▸ **REQUIRED ACTION**: Give the data again exactly, from its opening line through the line in which "Artículos (827, 41)" appears.

DATA section start

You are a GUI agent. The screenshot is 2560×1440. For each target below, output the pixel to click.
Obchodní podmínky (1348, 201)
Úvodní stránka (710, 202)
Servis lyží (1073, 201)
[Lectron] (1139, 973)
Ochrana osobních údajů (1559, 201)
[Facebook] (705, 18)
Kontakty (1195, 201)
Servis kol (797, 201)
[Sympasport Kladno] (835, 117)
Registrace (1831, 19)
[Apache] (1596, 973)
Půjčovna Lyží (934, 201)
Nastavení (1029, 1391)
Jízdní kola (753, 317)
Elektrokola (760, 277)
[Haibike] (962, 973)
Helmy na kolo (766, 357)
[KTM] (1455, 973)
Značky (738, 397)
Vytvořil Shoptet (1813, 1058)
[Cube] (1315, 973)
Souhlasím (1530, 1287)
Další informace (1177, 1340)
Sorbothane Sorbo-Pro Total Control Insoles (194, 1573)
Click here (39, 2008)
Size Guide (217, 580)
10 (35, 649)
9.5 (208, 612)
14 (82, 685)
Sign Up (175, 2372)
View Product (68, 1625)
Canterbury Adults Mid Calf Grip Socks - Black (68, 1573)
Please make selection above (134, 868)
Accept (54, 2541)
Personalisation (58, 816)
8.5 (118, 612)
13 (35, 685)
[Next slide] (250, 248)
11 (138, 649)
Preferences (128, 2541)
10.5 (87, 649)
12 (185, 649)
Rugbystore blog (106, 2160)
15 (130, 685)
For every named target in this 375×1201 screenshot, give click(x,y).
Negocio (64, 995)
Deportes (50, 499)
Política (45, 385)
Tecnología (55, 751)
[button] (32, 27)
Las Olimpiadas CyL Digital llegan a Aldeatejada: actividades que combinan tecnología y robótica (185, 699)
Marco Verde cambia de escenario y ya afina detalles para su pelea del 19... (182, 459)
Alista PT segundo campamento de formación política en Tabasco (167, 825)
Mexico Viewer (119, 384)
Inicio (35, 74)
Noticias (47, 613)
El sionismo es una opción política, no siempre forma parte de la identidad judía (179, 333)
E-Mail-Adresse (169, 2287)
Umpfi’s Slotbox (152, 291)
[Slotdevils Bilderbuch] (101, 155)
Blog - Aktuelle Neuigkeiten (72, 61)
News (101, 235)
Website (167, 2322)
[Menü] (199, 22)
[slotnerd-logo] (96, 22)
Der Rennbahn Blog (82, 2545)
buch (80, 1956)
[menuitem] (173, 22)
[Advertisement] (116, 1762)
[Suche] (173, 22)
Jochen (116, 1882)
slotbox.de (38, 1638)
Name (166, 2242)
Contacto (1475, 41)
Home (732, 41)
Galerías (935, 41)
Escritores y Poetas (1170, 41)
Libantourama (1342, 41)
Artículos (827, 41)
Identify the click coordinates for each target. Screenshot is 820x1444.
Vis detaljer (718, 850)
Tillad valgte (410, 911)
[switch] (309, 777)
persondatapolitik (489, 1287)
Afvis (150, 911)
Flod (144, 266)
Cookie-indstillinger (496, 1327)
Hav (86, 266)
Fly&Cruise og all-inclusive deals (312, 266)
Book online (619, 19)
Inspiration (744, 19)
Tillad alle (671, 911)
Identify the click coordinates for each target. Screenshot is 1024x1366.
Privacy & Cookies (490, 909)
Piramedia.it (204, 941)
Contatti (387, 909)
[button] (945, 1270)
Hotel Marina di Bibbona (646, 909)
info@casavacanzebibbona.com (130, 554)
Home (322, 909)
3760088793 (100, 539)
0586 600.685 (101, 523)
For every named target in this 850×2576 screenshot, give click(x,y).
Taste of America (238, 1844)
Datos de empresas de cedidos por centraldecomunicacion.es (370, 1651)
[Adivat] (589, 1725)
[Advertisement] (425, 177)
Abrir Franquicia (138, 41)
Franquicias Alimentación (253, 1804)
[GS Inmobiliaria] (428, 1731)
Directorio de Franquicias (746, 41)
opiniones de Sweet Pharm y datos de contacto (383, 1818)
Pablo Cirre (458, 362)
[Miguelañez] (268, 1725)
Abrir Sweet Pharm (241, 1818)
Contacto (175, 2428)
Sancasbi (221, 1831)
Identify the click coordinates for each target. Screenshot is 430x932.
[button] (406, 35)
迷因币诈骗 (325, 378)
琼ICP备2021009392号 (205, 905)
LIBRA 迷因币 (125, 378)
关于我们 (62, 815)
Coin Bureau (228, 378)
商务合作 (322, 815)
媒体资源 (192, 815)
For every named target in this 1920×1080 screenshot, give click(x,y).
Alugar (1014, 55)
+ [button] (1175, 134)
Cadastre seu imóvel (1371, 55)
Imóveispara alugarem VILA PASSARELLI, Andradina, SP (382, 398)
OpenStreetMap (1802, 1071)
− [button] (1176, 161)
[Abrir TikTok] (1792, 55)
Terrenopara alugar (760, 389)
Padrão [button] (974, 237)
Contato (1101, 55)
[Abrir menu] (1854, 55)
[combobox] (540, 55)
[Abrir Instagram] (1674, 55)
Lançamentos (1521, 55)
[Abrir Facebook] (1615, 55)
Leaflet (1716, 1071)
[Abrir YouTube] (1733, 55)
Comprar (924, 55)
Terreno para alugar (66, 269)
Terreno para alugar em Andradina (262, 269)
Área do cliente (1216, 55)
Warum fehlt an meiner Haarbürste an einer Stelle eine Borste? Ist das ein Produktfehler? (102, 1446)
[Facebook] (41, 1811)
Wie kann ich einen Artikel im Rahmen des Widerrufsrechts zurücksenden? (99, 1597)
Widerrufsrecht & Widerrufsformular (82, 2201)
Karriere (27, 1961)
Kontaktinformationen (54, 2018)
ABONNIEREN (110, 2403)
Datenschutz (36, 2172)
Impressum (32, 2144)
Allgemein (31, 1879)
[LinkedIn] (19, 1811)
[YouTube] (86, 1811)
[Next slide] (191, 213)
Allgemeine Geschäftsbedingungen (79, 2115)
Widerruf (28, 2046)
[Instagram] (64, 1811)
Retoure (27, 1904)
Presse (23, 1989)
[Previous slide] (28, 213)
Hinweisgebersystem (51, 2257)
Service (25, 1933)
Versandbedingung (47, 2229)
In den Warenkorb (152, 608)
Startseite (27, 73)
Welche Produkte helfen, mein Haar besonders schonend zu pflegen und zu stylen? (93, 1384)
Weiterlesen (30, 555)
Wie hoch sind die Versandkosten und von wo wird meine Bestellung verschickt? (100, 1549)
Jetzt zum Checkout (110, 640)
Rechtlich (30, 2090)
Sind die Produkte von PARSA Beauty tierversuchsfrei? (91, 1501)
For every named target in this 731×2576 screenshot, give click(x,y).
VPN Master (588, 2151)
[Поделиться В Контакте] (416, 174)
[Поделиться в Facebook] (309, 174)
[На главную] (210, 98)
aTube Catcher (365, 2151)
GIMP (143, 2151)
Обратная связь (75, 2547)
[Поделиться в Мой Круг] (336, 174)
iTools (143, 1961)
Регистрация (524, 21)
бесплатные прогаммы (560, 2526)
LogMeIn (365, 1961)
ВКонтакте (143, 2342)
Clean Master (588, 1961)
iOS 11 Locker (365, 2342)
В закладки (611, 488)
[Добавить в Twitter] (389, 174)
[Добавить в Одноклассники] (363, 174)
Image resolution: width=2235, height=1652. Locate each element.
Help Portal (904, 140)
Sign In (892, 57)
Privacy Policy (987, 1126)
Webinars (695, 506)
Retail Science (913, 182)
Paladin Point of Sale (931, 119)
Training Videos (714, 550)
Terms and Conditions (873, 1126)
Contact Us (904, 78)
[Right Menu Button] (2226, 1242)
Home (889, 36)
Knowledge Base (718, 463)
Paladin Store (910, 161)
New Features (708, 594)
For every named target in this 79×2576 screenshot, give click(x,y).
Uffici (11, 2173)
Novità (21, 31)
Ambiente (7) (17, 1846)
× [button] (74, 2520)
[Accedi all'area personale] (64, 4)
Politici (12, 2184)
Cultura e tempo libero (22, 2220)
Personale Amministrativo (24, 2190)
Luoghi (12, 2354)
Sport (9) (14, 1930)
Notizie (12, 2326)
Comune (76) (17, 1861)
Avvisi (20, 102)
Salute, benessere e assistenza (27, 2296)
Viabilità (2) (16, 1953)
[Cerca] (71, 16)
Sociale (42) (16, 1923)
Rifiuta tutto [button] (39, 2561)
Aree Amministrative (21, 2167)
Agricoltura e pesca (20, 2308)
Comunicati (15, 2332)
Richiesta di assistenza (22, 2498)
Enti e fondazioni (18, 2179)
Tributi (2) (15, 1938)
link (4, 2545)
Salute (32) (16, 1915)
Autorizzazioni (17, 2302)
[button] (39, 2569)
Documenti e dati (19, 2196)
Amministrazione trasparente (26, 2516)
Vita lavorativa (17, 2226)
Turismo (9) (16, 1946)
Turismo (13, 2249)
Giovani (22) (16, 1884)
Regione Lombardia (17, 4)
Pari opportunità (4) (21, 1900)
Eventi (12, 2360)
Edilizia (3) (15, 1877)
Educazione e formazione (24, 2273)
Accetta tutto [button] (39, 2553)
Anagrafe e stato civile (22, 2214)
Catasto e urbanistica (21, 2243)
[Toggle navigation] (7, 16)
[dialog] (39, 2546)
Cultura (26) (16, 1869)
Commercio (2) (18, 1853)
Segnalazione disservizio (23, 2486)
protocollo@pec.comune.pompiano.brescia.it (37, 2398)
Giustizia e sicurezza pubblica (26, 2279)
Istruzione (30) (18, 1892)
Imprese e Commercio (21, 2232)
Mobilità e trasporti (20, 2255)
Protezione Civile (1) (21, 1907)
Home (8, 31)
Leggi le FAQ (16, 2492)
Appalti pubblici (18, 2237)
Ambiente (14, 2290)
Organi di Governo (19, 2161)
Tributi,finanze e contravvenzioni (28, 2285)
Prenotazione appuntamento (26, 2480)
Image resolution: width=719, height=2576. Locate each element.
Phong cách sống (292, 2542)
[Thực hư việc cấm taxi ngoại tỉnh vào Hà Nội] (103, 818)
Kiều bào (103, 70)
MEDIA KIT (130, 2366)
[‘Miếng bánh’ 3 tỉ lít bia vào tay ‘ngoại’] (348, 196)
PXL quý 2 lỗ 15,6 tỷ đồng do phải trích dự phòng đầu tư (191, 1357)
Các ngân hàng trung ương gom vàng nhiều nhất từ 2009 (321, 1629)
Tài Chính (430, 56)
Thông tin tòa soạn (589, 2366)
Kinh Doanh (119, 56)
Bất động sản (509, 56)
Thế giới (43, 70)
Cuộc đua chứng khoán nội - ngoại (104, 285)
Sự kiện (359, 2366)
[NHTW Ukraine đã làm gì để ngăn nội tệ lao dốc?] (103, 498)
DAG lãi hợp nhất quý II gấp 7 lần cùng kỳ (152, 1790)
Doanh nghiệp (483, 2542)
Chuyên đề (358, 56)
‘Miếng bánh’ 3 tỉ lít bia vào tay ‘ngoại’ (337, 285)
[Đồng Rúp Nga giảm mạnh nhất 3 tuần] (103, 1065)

DATA section end

▸ **ANSWER SPACE**:
You are a GUI agent. The screenshot is 2560×1440. For each target below, output the pixel to click.
Obchodní podmínky (1348, 201)
Úvodní stránka (710, 202)
Servis lyží (1073, 201)
[Lectron] (1139, 973)
Ochrana osobních údajů (1559, 201)
[Facebook] (705, 18)
Kontakty (1195, 201)
Servis kol (797, 201)
[Sympasport Kladno] (835, 117)
Registrace (1831, 19)
[Apache] (1596, 973)
Půjčovna Lyží (934, 201)
Nastavení (1029, 1391)
Jízdní kola (753, 317)
Elektrokola (760, 277)
[Haibike] (962, 973)
Helmy na kolo (766, 357)
[KTM] (1455, 973)
Značky (738, 397)
Vytvořil Shoptet (1813, 1058)
[Cube] (1315, 973)
Souhlasím (1530, 1287)
Další informace (1177, 1340)
Sorbothane Sorbo-Pro Total Control Insoles (194, 1573)
Click here (39, 2008)
Size Guide (217, 580)
10 (35, 649)
9.5 (208, 612)
14 (82, 685)
Sign Up (175, 2372)
View Product (68, 1625)
Canterbury Adults Mid Calf Grip Socks - Black (68, 1573)
Please make selection above (134, 868)
Accept (54, 2541)
Personalisation (58, 816)
8.5 (118, 612)
13 (35, 685)
[Next slide] (250, 248)
11 (138, 649)
Preferences (128, 2541)
10.5 (87, 649)
12 (185, 649)
Rugbystore blog (106, 2160)
15 (130, 685)
For every named target in this 375×1201 screenshot, give click(x,y).
Negocio (64, 995)
Deportes (50, 499)
Política (45, 385)
Tecnología (55, 751)
[button] (32, 27)
Las Olimpiadas CyL Digital llegan a Aldeatejada: actividades que combinan tecnología y robótica (185, 699)
Marco Verde cambia de escenario y ya afina detalles para su pelea del 19... (182, 459)
Alista PT segundo campamento de formación política en Tabasco (167, 825)
Mexico Viewer (119, 384)
Inicio (35, 74)
Noticias (47, 613)
El sionismo es una opción política, no siempre forma parte de la identidad judía (179, 333)
E-Mail-Adresse (169, 2287)
Umpfi’s Slotbox (152, 291)
[Slotdevils Bilderbuch] (101, 155)
Blog - Aktuelle Neuigkeiten (72, 61)
News (101, 235)
Website (167, 2322)
[Menü] (199, 22)
[slotnerd-logo] (96, 22)
Der Rennbahn Blog (82, 2545)
buch (80, 1956)
[menuitem] (173, 22)
[Advertisement] (116, 1762)
[Suche] (173, 22)
Jochen (116, 1882)
slotbox.de (38, 1638)
Name (166, 2242)
Contacto (1475, 41)
Home (732, 41)
Galerías (935, 41)
Escritores y Poetas (1170, 41)
Libantourama (1342, 41)
Artículos (827, 41)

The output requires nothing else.